* Begin Source records *
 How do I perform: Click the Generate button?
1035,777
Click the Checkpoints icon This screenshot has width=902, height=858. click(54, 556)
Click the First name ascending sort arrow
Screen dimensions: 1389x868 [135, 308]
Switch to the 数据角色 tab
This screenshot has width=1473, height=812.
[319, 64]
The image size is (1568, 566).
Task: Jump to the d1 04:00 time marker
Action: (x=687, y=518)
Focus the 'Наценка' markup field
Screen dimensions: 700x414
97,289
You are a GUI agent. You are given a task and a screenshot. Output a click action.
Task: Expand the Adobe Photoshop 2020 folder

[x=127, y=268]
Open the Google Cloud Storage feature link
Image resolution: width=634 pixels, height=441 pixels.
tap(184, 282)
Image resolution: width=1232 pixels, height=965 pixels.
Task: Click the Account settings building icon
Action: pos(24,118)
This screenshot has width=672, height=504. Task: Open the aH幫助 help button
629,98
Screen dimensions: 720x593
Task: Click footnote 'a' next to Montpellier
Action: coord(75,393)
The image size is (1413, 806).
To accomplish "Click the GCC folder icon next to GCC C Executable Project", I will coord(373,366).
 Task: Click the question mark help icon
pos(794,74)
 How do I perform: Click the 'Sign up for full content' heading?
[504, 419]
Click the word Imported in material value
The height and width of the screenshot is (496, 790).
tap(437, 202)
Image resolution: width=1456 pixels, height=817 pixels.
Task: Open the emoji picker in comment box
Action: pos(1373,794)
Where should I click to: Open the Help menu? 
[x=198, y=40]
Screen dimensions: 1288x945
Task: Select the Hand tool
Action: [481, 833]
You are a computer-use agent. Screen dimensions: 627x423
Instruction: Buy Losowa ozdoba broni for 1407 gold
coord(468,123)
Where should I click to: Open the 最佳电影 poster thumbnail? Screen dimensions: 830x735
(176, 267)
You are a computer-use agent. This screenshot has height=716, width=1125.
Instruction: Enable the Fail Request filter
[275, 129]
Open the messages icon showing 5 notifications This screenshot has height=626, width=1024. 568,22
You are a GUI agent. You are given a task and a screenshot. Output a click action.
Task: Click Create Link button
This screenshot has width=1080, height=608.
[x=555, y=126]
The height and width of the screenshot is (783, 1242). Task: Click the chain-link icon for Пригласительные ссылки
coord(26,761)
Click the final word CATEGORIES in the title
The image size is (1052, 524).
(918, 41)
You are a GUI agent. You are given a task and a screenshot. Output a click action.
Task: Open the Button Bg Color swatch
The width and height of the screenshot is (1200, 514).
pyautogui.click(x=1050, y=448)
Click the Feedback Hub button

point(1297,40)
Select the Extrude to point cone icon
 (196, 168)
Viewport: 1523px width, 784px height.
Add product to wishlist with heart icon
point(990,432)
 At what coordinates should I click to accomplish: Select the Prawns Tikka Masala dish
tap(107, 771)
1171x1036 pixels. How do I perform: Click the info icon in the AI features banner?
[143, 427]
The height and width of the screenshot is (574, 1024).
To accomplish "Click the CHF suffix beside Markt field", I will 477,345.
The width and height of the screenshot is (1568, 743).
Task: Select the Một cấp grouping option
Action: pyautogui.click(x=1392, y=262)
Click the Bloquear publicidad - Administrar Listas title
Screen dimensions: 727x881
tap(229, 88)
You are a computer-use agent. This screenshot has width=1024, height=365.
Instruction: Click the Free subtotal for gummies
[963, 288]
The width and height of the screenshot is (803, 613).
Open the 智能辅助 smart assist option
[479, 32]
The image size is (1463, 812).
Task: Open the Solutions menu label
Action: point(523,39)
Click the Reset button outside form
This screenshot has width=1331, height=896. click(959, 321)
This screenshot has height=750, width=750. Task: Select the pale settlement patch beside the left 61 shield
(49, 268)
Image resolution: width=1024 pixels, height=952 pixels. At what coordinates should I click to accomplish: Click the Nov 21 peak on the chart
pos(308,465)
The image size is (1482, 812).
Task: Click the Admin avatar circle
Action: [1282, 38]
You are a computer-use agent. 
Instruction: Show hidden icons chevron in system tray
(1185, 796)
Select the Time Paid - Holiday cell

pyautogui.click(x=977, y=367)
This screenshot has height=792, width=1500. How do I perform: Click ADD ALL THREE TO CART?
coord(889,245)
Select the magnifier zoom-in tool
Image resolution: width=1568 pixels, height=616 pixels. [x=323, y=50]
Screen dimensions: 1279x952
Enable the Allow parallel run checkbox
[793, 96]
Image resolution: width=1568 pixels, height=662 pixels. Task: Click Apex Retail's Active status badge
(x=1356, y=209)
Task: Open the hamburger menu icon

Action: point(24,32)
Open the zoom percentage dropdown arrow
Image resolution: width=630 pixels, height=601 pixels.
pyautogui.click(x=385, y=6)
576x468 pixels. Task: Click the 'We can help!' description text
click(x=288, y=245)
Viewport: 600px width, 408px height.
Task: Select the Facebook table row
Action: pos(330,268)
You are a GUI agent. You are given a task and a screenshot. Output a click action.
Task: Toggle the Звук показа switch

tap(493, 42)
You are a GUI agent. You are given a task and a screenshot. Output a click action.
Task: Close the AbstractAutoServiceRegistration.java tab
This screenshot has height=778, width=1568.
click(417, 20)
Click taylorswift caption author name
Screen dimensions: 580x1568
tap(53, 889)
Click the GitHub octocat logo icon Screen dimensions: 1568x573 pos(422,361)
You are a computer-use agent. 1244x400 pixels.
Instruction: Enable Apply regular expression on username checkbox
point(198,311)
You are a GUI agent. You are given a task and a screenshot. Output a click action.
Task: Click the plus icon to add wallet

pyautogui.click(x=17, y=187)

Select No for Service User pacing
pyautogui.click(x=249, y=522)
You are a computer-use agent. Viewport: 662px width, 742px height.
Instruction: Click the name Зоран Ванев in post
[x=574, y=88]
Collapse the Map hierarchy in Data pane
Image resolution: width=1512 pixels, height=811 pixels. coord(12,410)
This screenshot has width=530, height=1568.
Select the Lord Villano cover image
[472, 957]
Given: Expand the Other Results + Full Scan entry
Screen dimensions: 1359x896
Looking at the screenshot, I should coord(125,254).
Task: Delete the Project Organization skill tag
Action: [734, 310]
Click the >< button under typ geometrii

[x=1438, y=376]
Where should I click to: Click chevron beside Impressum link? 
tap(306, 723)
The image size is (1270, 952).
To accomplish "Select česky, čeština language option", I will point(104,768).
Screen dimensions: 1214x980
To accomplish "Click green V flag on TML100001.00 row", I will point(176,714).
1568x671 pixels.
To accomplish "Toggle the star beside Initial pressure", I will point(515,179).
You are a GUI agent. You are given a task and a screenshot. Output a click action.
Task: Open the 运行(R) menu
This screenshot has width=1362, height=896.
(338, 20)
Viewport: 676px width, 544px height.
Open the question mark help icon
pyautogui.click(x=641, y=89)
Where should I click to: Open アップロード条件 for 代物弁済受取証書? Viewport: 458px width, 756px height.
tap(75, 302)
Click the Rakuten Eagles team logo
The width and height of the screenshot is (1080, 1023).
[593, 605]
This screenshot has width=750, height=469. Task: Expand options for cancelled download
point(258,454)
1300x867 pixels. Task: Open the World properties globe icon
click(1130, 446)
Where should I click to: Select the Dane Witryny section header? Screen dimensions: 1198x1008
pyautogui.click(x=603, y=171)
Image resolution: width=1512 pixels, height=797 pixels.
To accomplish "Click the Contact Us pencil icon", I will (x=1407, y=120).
* End Source records *
Directive: Turn the part of the material above that opens with the line containing "This screenshot has width=672, height=504." and closes with the line containing "Action: pos(1373,794)" into a Markdown table with the columns Row and Line. Give each non-blank line its own row, numbered in order, and leave out any blank lines.

Result below:
| Row | Line |
|---|---|
| 1 | This screenshot has width=672, height=504. Task: Open the aH幫助 help button |
| 2 | 629,98 |
| 3 | Screen dimensions: 720x593 |
| 4 | Task: Click footnote 'a' next to Montpellier |
| 5 | Action: coord(75,393) |
| 6 | The image size is (1413, 806). |
| 7 | To accomplish "Click the GCC folder icon next to GCC C Executable Project", I will coord(373,366). |
| 8 |  Task: Click the question mark help icon |
| 9 | pos(794,74) |
| 10 |  How do I perform: Click the 'Sign up for full content' heading? |
| 11 | [504, 419] |
| 12 | Click the word Imported in material value |
| 13 | The height and width of the screenshot is (496, 790). |
| 14 | tap(437, 202) |
| 15 | Image resolution: width=1456 pixels, height=817 pixels. |
| 16 | Task: Open the emoji picker in comment box |
| 17 | Action: pos(1373,794) |